(Collected data entries)
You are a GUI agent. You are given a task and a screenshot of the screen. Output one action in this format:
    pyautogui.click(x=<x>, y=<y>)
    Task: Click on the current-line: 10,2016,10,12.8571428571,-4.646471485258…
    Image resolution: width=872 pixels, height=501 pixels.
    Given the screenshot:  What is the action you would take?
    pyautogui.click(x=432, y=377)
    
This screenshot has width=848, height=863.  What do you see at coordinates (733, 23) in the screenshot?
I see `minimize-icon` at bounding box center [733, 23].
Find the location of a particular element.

(Try it): Which lines in the records contain the string "width"? Pick out each of those lines and copy it in full.

(Written response):
    Image resolution: width=872 pixels, height=501 pixels.
This screenshot has width=848, height=863.  What do you see at coordinates (733, 23) in the screenshot?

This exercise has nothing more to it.